How empty, dull, and useless is almost every day when it is spent! How few the traces it leaves behind it! How meaningless, how foolish those hours as they coursed by one after another!

And yet it is man’s wish to exist; he prizes life, he rests hopes on it, on himself, on the future…. Oh, what blessings he looks for from the future!

But why does he imagine that other coming days will not be like this day he has just lived through?

Nay, he does not even imagine it. He likes not to think at all, and he does well.

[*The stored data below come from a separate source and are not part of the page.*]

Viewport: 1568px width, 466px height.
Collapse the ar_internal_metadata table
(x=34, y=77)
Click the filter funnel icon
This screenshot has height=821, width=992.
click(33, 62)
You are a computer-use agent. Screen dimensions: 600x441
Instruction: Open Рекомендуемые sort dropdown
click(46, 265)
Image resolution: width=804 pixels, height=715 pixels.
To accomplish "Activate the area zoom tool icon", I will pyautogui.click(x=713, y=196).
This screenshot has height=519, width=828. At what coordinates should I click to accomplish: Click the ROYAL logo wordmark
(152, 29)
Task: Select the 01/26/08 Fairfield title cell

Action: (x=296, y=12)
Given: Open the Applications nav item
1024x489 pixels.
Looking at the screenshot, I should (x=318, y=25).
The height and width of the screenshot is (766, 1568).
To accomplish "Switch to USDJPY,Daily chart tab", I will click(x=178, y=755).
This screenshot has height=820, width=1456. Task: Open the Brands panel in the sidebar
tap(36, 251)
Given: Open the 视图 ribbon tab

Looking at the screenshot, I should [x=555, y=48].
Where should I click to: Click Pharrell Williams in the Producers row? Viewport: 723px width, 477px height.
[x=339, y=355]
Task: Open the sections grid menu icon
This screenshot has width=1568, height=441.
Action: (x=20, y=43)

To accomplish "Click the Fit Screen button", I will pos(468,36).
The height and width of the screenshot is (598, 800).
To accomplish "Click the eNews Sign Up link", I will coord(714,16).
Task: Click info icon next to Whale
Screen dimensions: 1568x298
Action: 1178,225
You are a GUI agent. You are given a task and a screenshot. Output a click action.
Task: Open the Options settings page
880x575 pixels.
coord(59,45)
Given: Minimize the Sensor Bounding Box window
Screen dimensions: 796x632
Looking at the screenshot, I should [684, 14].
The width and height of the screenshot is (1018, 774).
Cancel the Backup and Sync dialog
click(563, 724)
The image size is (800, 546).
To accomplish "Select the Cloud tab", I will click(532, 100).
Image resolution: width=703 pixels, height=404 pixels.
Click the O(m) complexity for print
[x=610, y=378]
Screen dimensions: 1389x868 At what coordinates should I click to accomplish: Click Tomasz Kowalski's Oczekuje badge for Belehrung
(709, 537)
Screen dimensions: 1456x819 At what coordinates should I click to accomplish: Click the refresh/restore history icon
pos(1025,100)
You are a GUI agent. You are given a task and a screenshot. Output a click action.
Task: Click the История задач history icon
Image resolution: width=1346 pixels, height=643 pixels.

‘Ah, to - morrow, to - morrow!’ he comforts himself, till ‘to - morrow’ pitches him into the grave.

Well, and once in the grave, thou hast no choice, thou doest no more thinking.

May 1879.

NATURE

 

I dreamed I had come into an immense underground temple with lofty arched roof. It was filled with a sort of underground uniform light.

In the very middle of the temple sat a majestic woman in a flowing robe of green colour. Her head propped on her hand, she seemed buried in deep thought.

At once I was aware that this woman was Nature herself; and a thrill of reverent awe sent an instantaneous shiver through my inmost soul.

I approached the sitting figure, and making a respectful bow, ‘O common Mother of us all!’ I cried, ‘of what is thy meditation? Is it of the future destinies of man thou ponderest? or how he may attain the highest possible perfection and happiness?’

The woman slowly turned upon me her dark menacing eyes. Her lips moved, and

I heard a ringing voice like the clang of iron.

‘I am thinking how to give greater power to the leg - muscles of the flea, that he may more easily escape from his enemies. The balance of attack and defence is broken…. It must be restored.’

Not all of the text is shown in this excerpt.